Montodine – Il sindaco Pandini: “Gestita bene l’emergenza”

Montodine
Montodine, nella zona sud del Cremasco, è l’ultimo paese prima della zona rossa. A pochi chilometri, oltre il ponte sul fiume Adda, c’è Bertonico e, a seguire, tutte le località dove il Coronavirus ha avuto il suo focolaio. Una situazione non facile, giustamente anche preoccupante, ma che i montodinesi hanno affrontato e gestito nel modo migliore.
“Nei primi giorni dell’allarme – riferisce il sindaco Alessandro Pandini – l’impatto è stato certamente forte: tante sono state le domande dei cittadini, ai quali personalmente e come amministrazione comunale abbiamo dato le giuste informazioni. Il tutto, però, è avvenuto nella massima tranquillità e non s’è creata nessuna situazione di panico e di isterismo. Ogni cosa, ogni situazione, è stata gestita bene. Certo, abbiamo avuto un occhio di riguardo: sappiamo benissimo che Bertonico è appena al di là del ponte sull’Adda”.

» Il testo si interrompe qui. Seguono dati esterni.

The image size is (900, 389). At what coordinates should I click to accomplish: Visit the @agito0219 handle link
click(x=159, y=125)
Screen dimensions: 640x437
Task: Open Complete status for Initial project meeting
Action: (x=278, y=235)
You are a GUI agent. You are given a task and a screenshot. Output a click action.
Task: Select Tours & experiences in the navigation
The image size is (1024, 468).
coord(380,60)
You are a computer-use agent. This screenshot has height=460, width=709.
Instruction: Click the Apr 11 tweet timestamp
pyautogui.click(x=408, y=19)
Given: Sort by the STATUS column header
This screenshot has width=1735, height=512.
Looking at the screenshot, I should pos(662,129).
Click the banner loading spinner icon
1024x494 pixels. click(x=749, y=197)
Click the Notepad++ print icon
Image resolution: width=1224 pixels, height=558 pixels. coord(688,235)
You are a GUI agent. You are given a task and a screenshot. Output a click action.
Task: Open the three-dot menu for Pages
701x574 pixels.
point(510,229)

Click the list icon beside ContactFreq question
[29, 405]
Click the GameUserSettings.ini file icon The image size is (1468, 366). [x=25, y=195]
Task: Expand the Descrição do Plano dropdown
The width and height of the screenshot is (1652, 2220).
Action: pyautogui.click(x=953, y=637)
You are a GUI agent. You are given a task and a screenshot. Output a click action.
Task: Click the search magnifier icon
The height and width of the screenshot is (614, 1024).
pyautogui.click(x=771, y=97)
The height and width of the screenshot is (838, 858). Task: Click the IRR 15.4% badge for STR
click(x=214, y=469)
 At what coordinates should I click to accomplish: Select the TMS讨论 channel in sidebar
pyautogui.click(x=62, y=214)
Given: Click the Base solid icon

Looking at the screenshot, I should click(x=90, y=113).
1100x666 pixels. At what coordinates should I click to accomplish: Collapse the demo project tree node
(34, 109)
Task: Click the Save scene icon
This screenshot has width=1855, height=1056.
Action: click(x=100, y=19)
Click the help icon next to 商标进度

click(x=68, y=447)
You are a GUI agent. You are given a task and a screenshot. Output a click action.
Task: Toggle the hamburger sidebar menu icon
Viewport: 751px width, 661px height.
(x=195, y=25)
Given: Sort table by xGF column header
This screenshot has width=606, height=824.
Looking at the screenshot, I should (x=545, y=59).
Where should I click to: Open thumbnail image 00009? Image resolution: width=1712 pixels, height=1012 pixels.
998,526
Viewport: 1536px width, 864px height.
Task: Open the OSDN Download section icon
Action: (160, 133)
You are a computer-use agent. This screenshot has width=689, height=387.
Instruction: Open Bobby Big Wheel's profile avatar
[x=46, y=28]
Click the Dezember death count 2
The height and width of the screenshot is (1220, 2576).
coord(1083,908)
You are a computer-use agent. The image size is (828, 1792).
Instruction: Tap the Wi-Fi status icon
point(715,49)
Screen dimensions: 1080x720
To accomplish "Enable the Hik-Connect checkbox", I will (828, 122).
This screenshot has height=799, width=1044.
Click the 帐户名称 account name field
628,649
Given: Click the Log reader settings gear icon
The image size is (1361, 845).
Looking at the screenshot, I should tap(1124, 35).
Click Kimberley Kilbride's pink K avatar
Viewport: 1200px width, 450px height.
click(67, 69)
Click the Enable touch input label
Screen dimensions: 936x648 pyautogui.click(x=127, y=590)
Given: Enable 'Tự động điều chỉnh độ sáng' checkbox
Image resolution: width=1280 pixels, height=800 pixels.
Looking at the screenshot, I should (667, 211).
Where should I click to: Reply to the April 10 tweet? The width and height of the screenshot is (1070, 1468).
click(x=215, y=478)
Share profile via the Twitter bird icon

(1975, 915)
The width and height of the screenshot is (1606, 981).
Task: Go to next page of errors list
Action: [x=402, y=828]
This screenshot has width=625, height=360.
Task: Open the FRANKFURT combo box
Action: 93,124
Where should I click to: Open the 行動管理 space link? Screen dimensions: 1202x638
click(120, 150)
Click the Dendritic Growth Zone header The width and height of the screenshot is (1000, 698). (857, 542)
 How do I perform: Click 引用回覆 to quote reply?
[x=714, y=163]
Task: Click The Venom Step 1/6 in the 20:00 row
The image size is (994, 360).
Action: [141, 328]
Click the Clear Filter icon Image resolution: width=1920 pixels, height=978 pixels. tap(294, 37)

In questi giorni a Montodine Comune, Parrocchia, dirigenza dell’Istituto scolastico e Arma dei Carabinieri sono stati – e continuano a essere – in stretto contatto per ogni valutazione e per l’applicazione delle decisioni che vengono prese di volta in volta. “I bar sono stati riaperti – riprende Pandini – con le ‘restrizioni’ dettate dalla Regione, mentre ieri ho riaperto il centro sportivo. Le palestre, invece, rimangono chiuse almeno fino a domani, 1° marzo. Per le scuole, invece, attendiamo disposizioni”.
Per quanto riguarda le iniziative programmate, a Montodine sono state annullate le feste di Carnevale e la serata culturale programmata per il 26 febbraio. La Parrocchia, dal canto suo, applica le disposizioni del Vescovo.
“Per il resto – rassicura il sindaco – la vita prosegue normalmente”.